Start of Input material
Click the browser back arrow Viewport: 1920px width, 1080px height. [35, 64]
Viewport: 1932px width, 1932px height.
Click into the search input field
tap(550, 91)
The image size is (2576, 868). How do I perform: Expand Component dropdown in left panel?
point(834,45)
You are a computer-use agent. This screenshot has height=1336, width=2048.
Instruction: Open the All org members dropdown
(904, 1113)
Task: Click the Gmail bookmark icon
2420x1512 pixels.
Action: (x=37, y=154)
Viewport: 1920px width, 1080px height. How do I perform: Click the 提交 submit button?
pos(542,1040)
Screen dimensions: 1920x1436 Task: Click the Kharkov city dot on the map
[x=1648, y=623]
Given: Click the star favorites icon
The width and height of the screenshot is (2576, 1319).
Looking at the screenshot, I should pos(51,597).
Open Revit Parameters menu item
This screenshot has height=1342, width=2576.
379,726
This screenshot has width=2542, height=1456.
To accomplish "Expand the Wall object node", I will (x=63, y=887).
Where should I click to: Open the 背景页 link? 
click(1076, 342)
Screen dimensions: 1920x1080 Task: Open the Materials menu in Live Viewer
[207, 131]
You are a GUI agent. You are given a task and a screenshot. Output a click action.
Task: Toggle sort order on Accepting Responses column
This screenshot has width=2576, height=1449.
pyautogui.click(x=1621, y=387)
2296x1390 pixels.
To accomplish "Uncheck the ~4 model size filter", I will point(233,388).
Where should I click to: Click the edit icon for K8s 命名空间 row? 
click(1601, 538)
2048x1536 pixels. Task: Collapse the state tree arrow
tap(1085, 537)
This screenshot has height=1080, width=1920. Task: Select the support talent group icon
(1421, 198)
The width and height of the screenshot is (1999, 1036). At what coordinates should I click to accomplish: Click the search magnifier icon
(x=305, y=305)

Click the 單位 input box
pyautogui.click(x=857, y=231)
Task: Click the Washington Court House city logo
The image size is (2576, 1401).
End of Input material
Lines in the records above that carry the word "will" are to be located and copied.

[Your response]
To accomplish "Expand the Wall object node", I will (x=63, y=887).
To accomplish "Uncheck the ~4 model size filter", I will point(233,388).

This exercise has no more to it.